I don't think the passwords are case insensitive. The API that HIBP provides has case insensitive hash searches, i.e. if you search for 000000005ad76BD555C1D6D771DE417A4B87E4B4, it finds a hit just as well as 000000005AD76BD555C1D6D771DE417A4B87E4B4. "Case insensitive" and 'hash it' are not compatible. For a very quick test, check if SHA1(iloveyou) and SHA1(ILOVEYOU) are in the database. if both are, you have your confirmation: Don't mess with cases. If only one is, uppercase (or lowercase) before searching.

Verifying a password's suitability is done as follows:

Take the user's password. Don't mess with its case. SHA1 it. Check if that SHA1 is in this file (the part before the colon). If yes, tell the user to go pick something else and link em to the usual. Especially if the number following the colon is high, that's worse, but appearing at all in this list is grounds to deny that password. That :1234 stuff is mostly for other kinds of research.

However, if I get a cache, then I will have to perform a hash comparison search across the entire database.

Yes; how else did you think this was going to work? Instead of the 6GB or whatever it is file, you can use their API, even cross-site (each IP is rate limited to one request per 1.5 seconds). Yes, your change pass/create new account form can directly ping HIBP with absolutely no involvement from your server, if you want. The HIBP site's API docs explain all this and how to do that. Then they¹ will do a search.

For what its worth, searching all that isn't too difficult assuming you do it correctly, that is, indexed. For example, a binary search (I'm pretty sure that file is 'sorted' on SHA1, so look up hashes the way you look up a phone number in a phone book based on somebody's name: Don't just open the book and start reading from Mr.
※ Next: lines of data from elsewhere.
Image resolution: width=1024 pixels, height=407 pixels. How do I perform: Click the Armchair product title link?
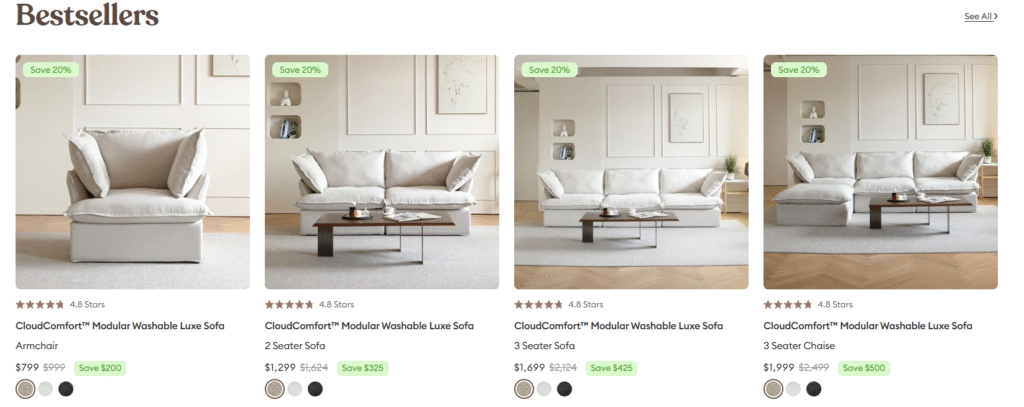pyautogui.click(x=120, y=326)

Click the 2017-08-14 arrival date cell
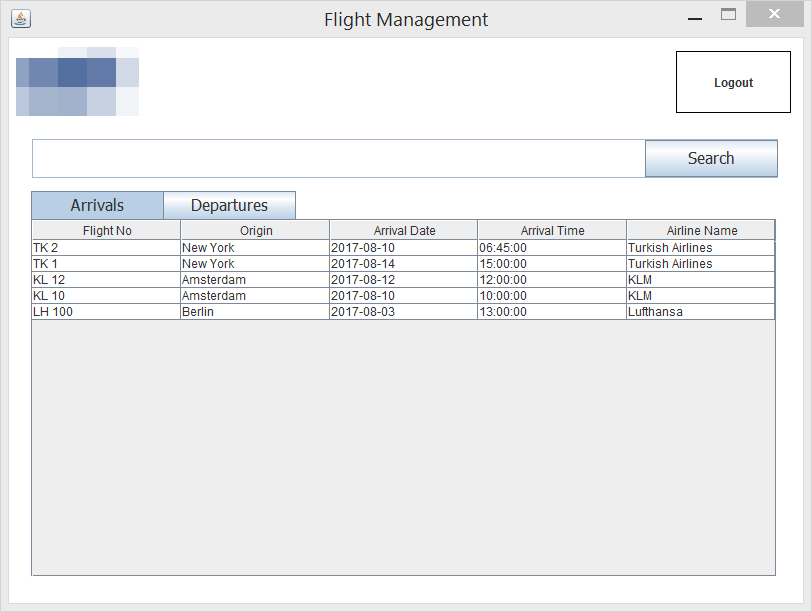point(404,263)
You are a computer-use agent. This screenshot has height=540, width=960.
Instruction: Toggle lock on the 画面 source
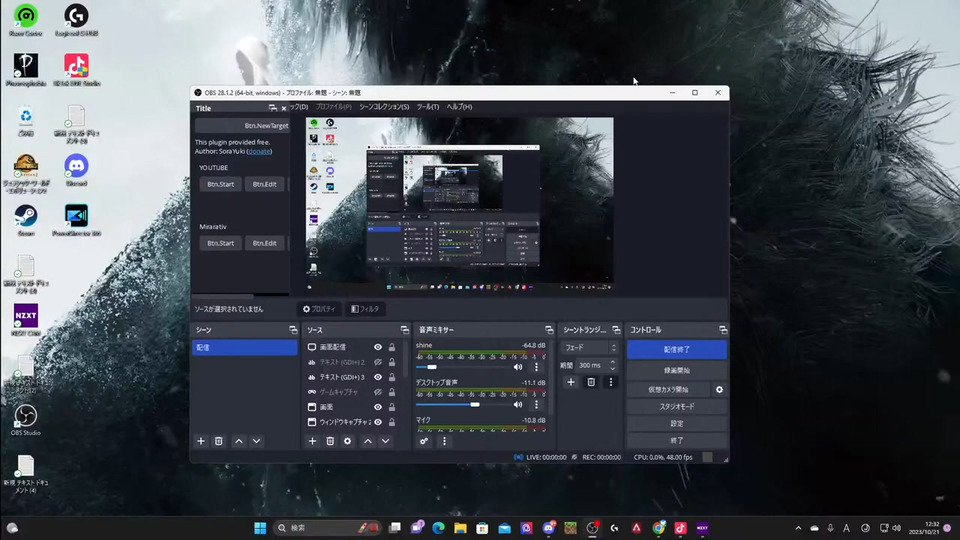coord(392,407)
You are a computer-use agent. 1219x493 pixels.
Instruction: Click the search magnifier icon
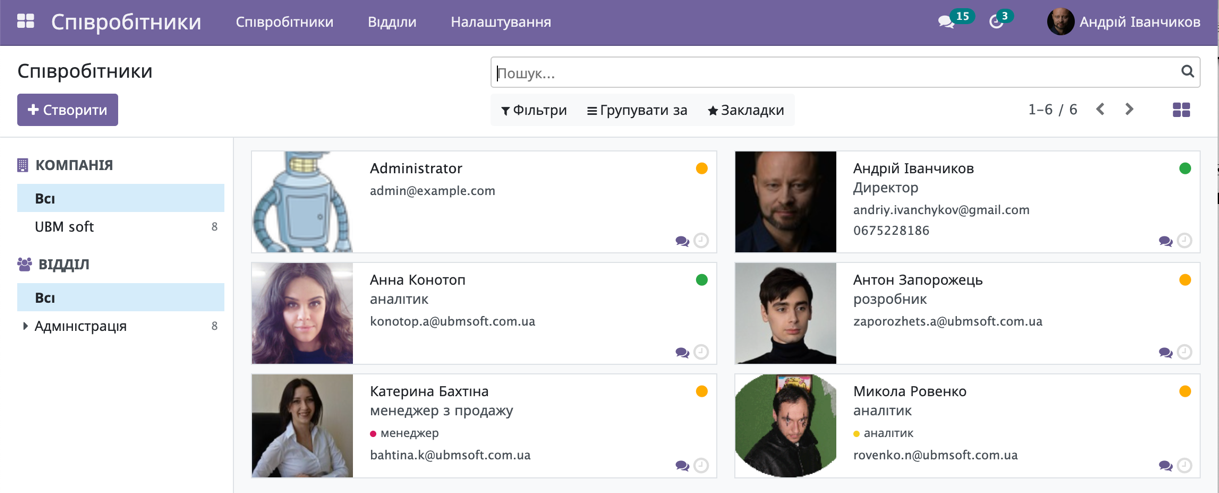(x=1187, y=72)
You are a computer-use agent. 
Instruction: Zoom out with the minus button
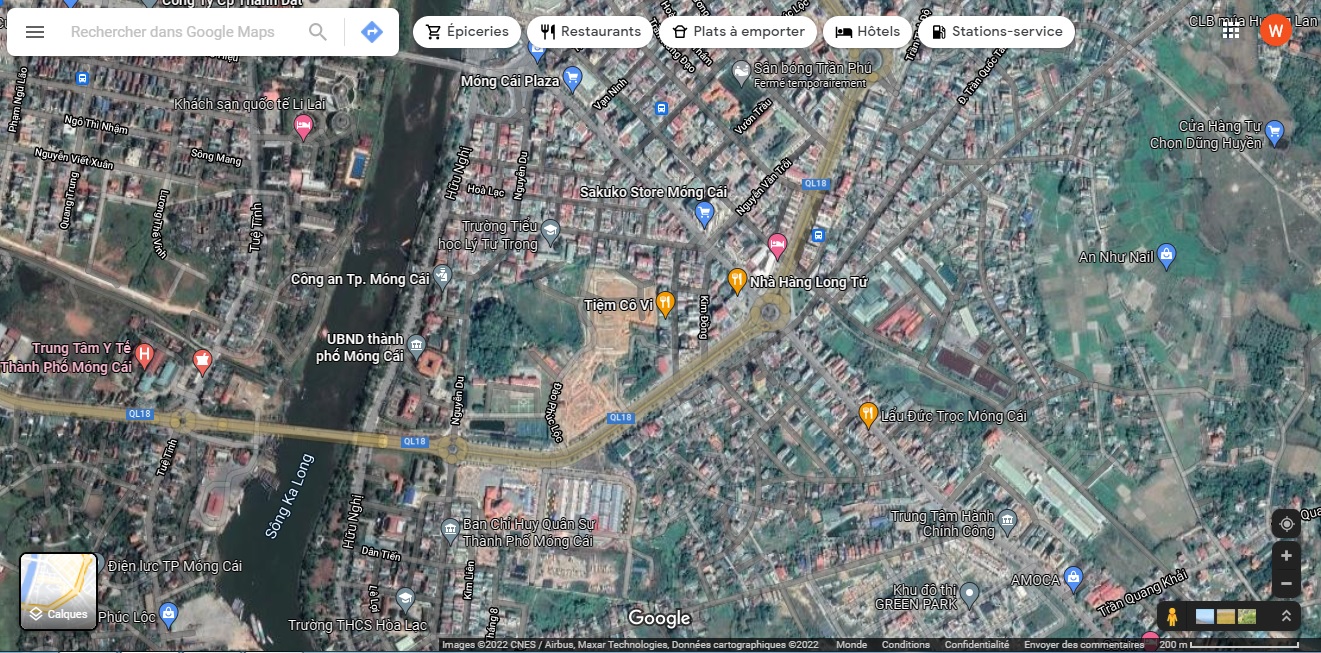pos(1286,584)
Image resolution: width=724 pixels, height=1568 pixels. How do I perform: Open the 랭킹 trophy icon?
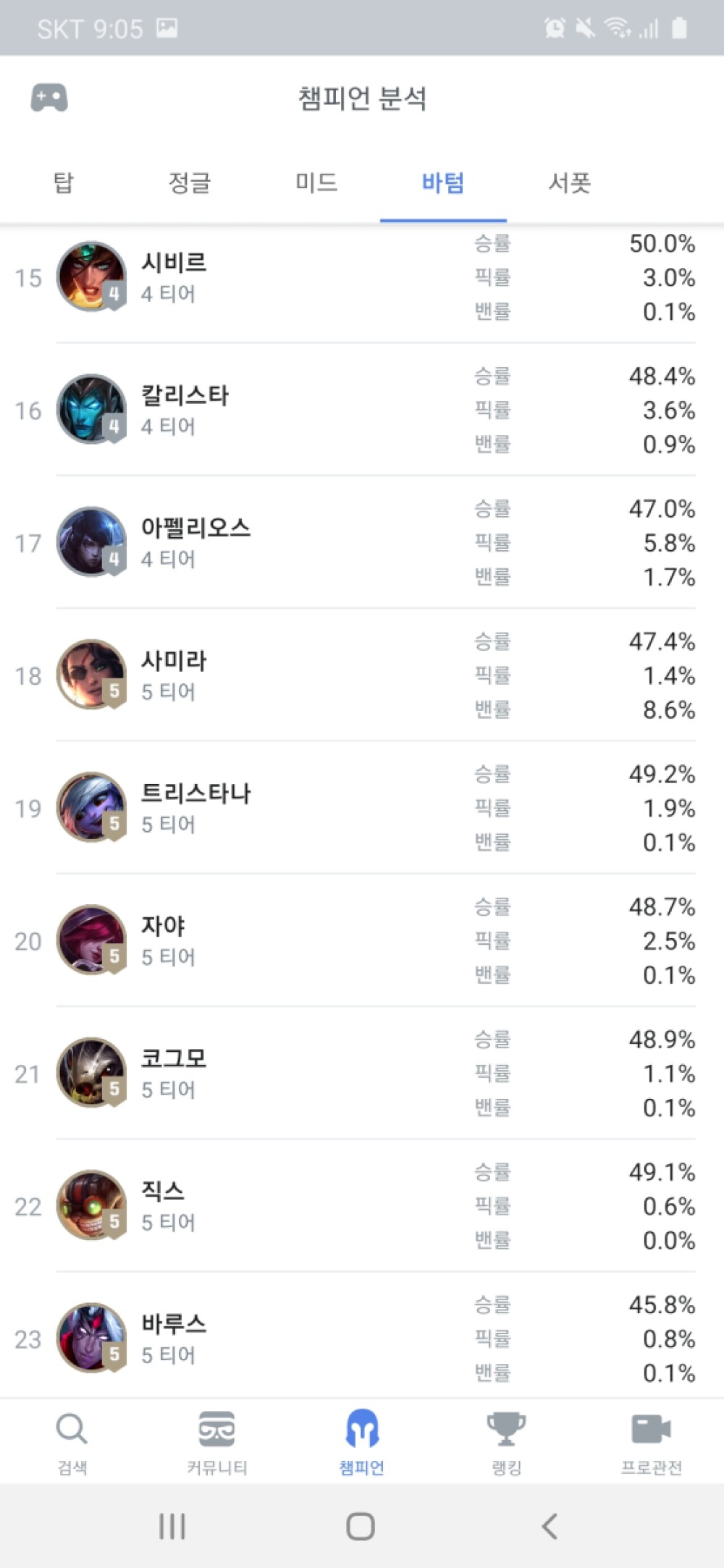(506, 1428)
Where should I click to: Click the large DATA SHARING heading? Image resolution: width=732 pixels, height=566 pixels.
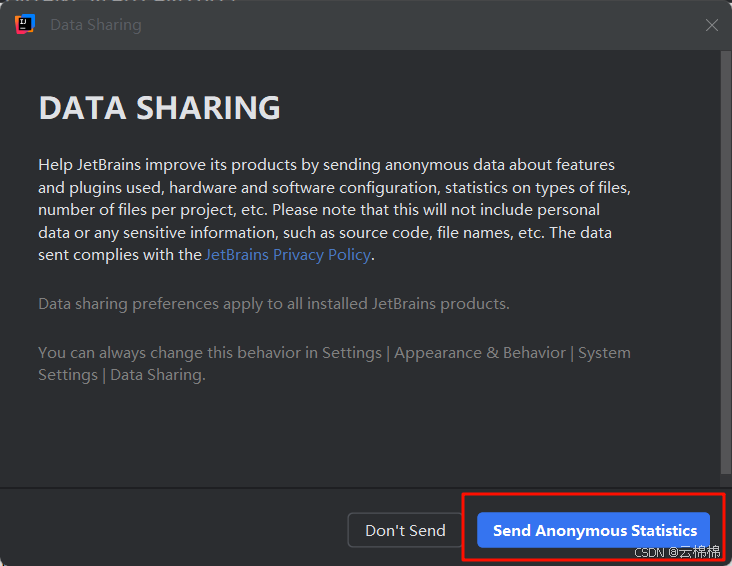(159, 107)
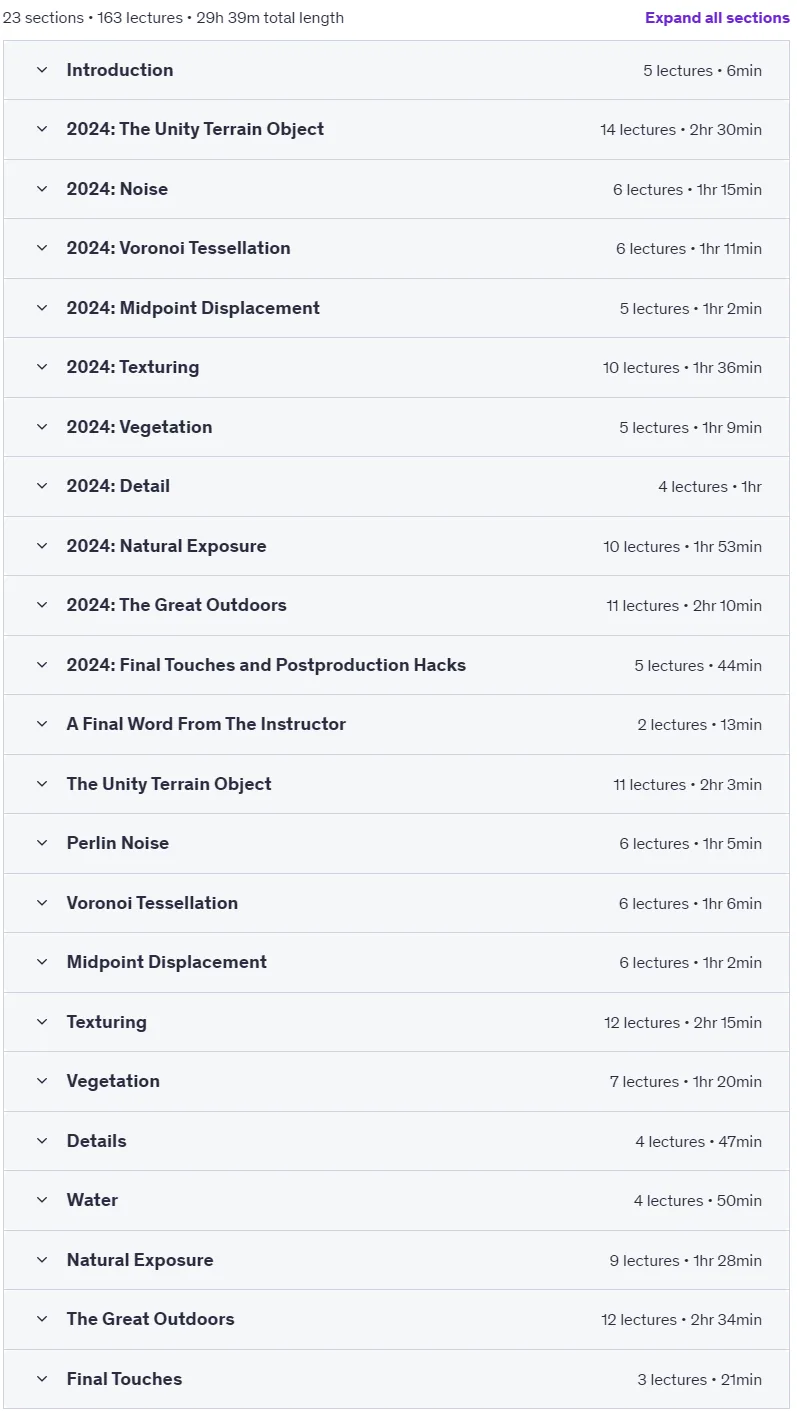
Task: Open the Water section header
Action: pyautogui.click(x=396, y=1200)
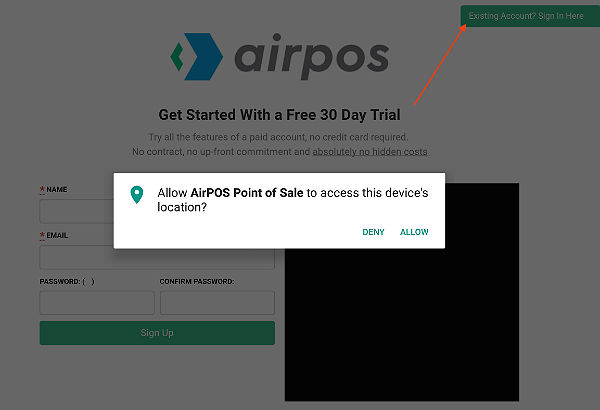Viewport: 600px width, 410px height.
Task: Deny location access in the dialog
Action: coord(373,232)
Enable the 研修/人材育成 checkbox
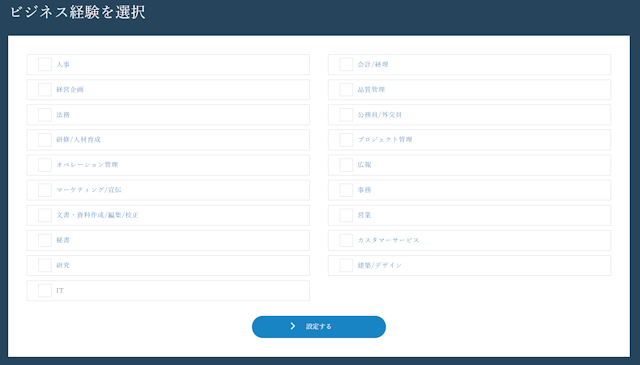 45,140
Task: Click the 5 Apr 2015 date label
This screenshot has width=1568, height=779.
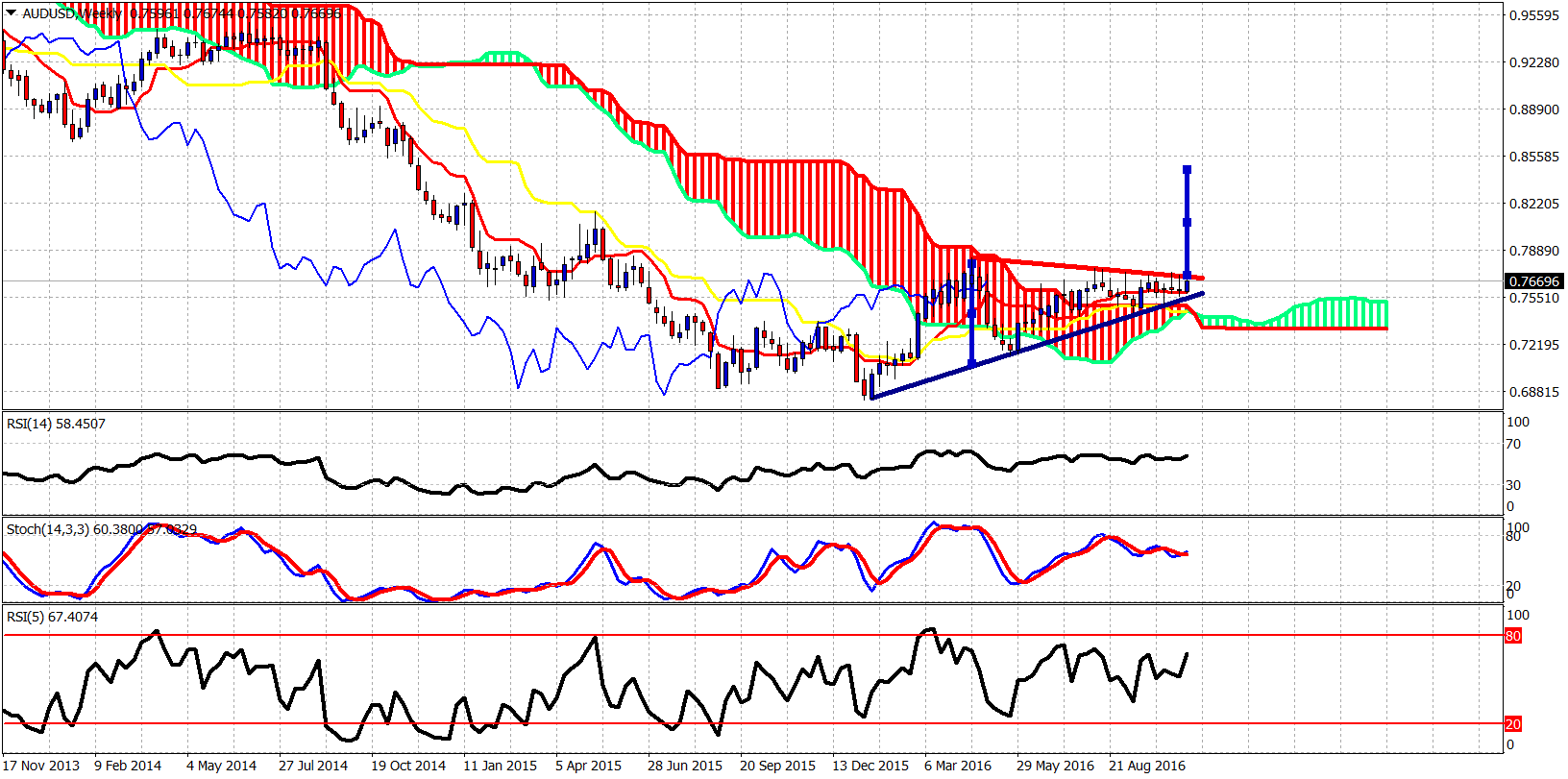Action: [x=588, y=766]
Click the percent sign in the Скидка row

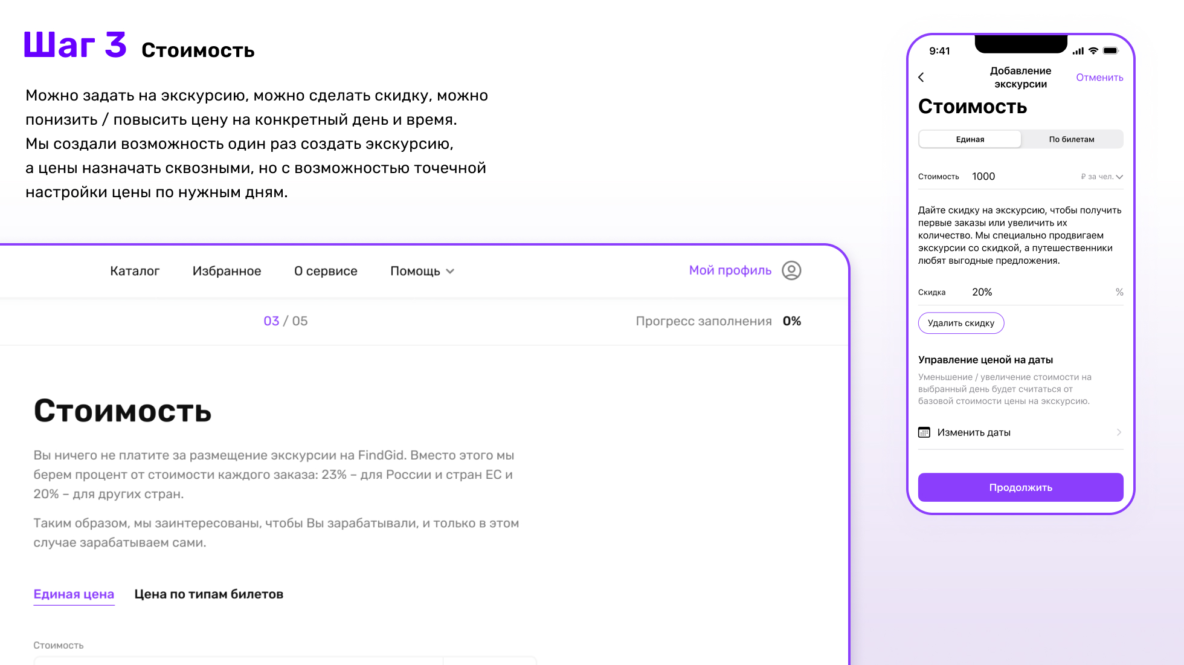coord(1119,292)
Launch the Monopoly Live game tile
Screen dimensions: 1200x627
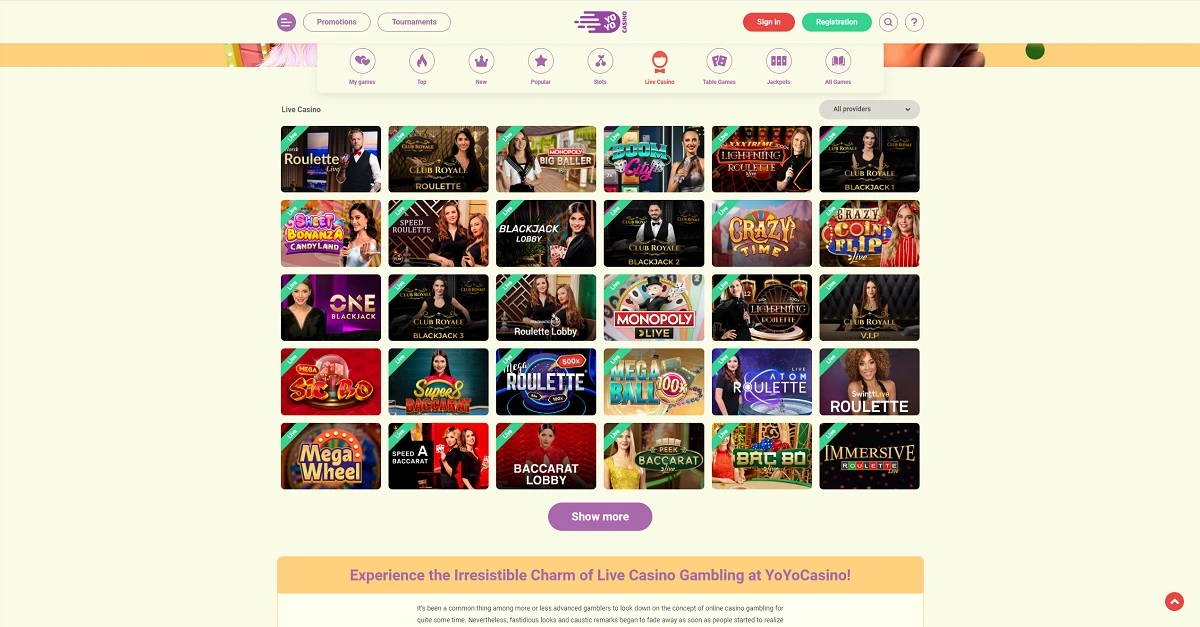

Aabarth, go to the exact middle, check if the name you find there is 'below' or 'above' what you are looking for. If 'below', then take the bottom half of the phonebook, tear it off, toss it in the garbage. You now have half a phonebook to search.

Continue to apply that algorithm: Each time you toss half of what is left in the garbage. That's a LOG2(n) algorithm and therefore will e.g. process in something like 32 steps total ('get rid of half the phonebook' applied 32 times will get you down to a single entry even for a phonebook that has 4 billion entries in it. LOG2(n) is pretty neat).

dbs do this automatically (or can do even better than that) assuming you add an index to the column.

If you actually write this yourself it is smart to build up an index - say, 100k hashes and their exact position in the giant file. To then look up a hash, check your index for that hash that is 'below' your hash but as close to it as possible (you can use TreeSet in java for this for example). Open the file, seek to that position, and then start processing until you either [A] find that hash (and deny that password as unsuitable), or [B] you find a hash that is 'higher' (sorts above the hash you have), in which case the password is presumably allright to use. Given that there are something like 4 billion passwords in there, you've now reduced the search to scanning through the file for only 4 billion / 100k = 40,000 hashes, which is going to be near instant, and would be faster than doing a full binary search on the entire file (as hopping around disk sectors is usually pricier even with SSDs), and avoids the difficulty of first seeking to a newline to avoid trying to scan for stuff in the middle of a hash.

[1] they is referring to Troy Hunt who basically runs HIBP as a charity. Consider donating to the cause if you use HIBP!